Leader's Moment of Decision Led to Women's Equality Day
Tuesday, August 25, 2009 at 09:05PM Leaders make decisions every day, but some days are more significant than others. Those are the days on which we face moments of decision at the moral crossroads. One such crossroads was the reason we celebrate August 26 as Women's Equality Day.
Why August 26? It's the date that the 19th amendment to the U.S. Constitution was ratified.
After 72 years of organized struggle, and almost 150 years after the American Revolution took place, female citizens of this country finally got the right to vote. But though this decision was clearly about women, it must be remembered that the women who led the suffrage movement had to persuade the virtually all male Congress and state legislatures to expand the franchise to include women.

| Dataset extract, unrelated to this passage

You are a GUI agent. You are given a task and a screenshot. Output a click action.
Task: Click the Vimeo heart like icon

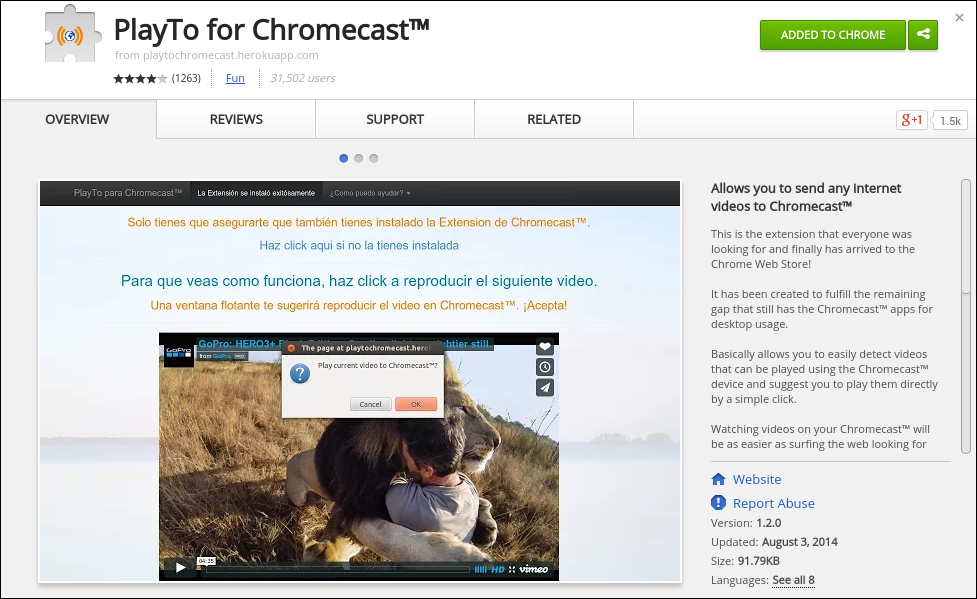[545, 347]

Women have take many more giant steps along the road to equality since then, and in my opinion, thought we still have a distance to go, the path is for the most part open to us to be or do whatever we choose. It will be up to women to lead themselves through to full equality and parity in the workplace, in politics and civic leadership, and at home in personal relationships.

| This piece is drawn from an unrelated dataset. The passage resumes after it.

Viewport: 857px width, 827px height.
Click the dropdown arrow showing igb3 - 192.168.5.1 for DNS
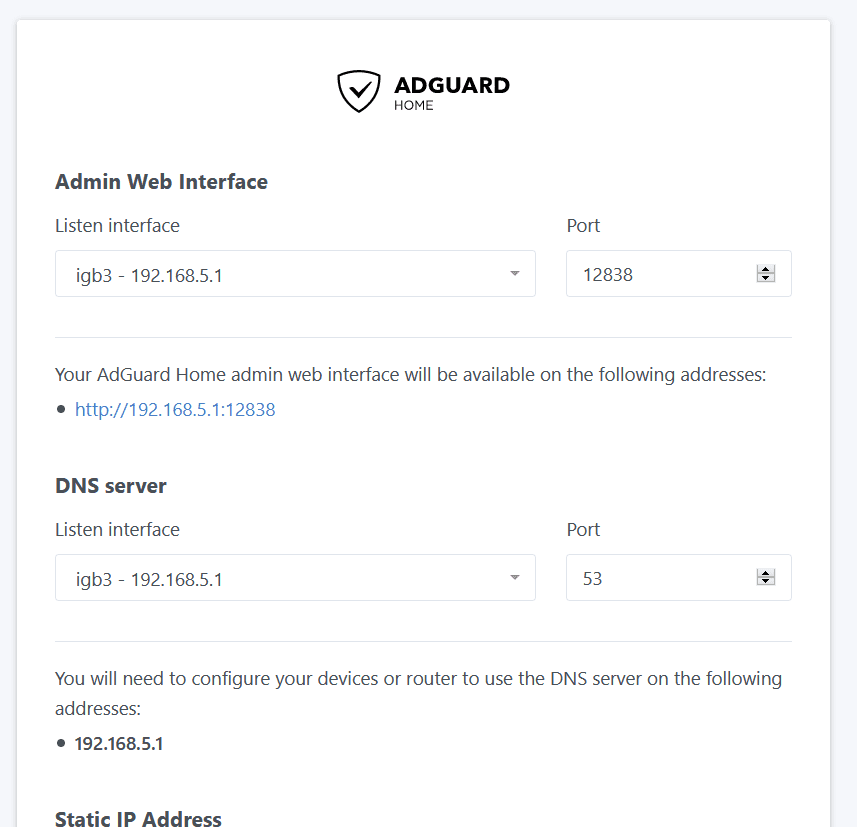click(x=514, y=577)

As we honor the women leaders like Alice Paul, Susan B. Anthony, Sojourner Truth, and Carrie Chapman Catt who fought for women's right to vote, I want to share with you the story of a man whose leadership moment of decision (and his mother's persuasiveness) led him to cast the deciding vote in the final state needed to ratify women's suffrage:
When thirty-five of the necessary thirty-six states had ratified the amendment, the battle came to Nashville, Tennessee. Anti-suffrage and pro-suffrage forces from around the nation descended on the town. And on August 18, 1920, the final vote was scheduled.
One young legislator, 24 year old Harry Burn, had voted with the anti-suffrage forces to that time. But his mother had urged that he vote for the amendment and for suffrage. When he saw that the vote was very close, and with his anti-suffrage vote would be tied 48 to 48, he decided to vote as his mother had urged him: for the right of women to vote. And so on August 18, 1920, Tennessee became the 36th and deciding state to ratify.

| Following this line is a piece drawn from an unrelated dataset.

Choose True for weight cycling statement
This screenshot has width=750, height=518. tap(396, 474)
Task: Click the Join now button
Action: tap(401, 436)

Except that the anti-suffrage forces used parliamentary maneuvers to delay, trying to convert some of the pro-suffrage votes to their side. But eventually their tactics failed, and the governor sent the required notification of the ratification to Washington, D.C.
And so on August 26, 1920, the Nineteenth Amendment to the United States Constitution became law, and women could vote in the fall elections, including in the Presidential election that fall.